The Missouri Supreme Court heard arguments Tuesday about a local prosecutor’s role seeking to overturn a conviction under a fairly new state law, which could affect future cases in counties nationwide.
The arguments came in the case of Michael Politte, who has maintained for more than two decades that he was wrongfully convicted in the 1998 murder of his mother, Rita.
Politte, who was 14 when he was arrested, was paroled last year after serving 23 years in prison.
Weeks after Politte’s release, then-Washington County Attorney Joshua Hedgecorth filed a motion to have Politte’s conviction overturned. The only physical evidence linking Politte to the crime, he said, was scientifically proven to be false.
The Missouri Attorney General’s Office maintains that Politte received a fair trial and is guilty. The AG’s office took the case to the state’s highest court, arguing that Hedgecorth’s motion should be dismissed because he was not authorized to file it. While Politte was tried by Washington County prosecutors, the trial itself was moved to and held in nearby St. Francois County, southeastern Missouri.
Hedgecorth, a Democrat, lost his re-election bid to attorney John Jones, a Republican, in November. On Tuesday, Jones argued that the prosecutor in the jurisdiction where the underlying crime occurred is the appropriate officer to file such a motion, for many reasons, including their “specific ethical duty to go back and correct injustices that has been wrought by the actions of their office.”
The hearing was an example of an ongoing power struggle between local prosecutors seeking to overturn convictions under the 2021 Act and the AG’s office, which has been trying for decades to enforce sentences — even, critics say, despite overwhelming new evidence.
If the AG’s office prevails, the law will “virtually cease to function in counties nationwide” as changes in the venue of litigation more common in those regions than in metropolitan areas, Jones’ office was arguing.
“I don’t think the Assembly intended to treat defendants in rural areas, who may have been wrongly convicted, differently from defendants in larger towns, where there may not have been such a good basis for a relocation. of location,” Jones said Tuesday.
The new law gave Jackson County prosecutors the option of releasing Kevin Strickland, who served 42 years in prison for a triple murder he didn’t commit in Kansas City. Across the state, St. Louis prosecutors hope a similar motion they have filed will soon release Lamar Johnson, who they say served 28 years in prison for a murder two other men admit to committed him.

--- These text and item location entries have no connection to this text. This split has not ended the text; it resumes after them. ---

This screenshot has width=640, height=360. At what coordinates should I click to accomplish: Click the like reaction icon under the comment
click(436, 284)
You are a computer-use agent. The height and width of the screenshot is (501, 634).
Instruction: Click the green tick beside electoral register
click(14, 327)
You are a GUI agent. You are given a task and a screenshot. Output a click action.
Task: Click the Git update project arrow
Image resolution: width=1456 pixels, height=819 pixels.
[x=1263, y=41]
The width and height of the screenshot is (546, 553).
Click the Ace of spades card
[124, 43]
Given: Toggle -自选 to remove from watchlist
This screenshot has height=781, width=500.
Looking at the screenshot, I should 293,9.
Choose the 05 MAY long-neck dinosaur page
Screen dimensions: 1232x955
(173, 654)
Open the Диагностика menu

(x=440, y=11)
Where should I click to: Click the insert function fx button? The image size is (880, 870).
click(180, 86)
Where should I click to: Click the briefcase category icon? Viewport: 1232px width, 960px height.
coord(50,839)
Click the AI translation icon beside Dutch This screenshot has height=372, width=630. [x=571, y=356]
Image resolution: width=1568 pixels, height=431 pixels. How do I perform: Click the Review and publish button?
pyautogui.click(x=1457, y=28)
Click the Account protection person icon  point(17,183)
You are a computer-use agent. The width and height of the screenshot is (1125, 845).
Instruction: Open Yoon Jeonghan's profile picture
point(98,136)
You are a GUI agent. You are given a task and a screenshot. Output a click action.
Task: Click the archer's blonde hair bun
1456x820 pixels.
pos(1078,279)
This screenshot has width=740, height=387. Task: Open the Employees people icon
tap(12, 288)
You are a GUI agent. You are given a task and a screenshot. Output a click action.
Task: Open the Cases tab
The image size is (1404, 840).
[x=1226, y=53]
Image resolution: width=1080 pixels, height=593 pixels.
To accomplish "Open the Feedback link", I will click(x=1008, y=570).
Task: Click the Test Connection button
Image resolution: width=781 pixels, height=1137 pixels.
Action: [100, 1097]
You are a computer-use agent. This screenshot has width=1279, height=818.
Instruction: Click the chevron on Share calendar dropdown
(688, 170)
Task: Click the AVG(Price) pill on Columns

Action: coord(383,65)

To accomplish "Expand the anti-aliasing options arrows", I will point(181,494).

In Politte’s case, Hedgecorth’s motion argued not that he is factually innocent, but that he was wrongly convicted.
Politte’s lawyers say he became the prime suspect after he found his mother’s body burning on the floor of their Hopewell mobile home. During the trial, prosecutors relied on expert testimony who claimed gasoline was found on Politte’s shoes. But re-evaluations since then have concluded that no flammable liquids were present and that the chemical compound likely came from the shoe manufacturing process.
Politte’s sisters believe he is innocent, and some jurors who voted for his conviction years ago have expressed concern. After learning of evidence that was never heard at trial, two have come to believe he is innocent, while others said he deserved a new trial.
“I now firmly believe … that we made a terrible mistake,” one juror wrote in an affidavit.
In its arguments, the AG’s office also said Washington County prosecutors created a conflict of interest by trying to exonerate Politte. Jones’ office called that claim “breathtaking,” given the AG’s “feigned ignorance of the higher duty his office has to do justice.”
“The 588 known waivers obtained by prosecutors across the country confirm what the rest of the legal community already knows to be true: There is no ethical conflict for a prosecutor to overturn a conviction,” the attorneys said. Politte, including those from the Midwest Innocence Project and the MacArthur Justice Center, wrote in their own briefing.
In a separate filing, dozens of legal experts across the country said the AG’s office “misinterpreted” a prosecutor’s role of seeking justice. That, they wrote, includes not only avoiding the conviction of an innocent defendant, but also seeking to rectify the wrongful conviction of an innocent defendant.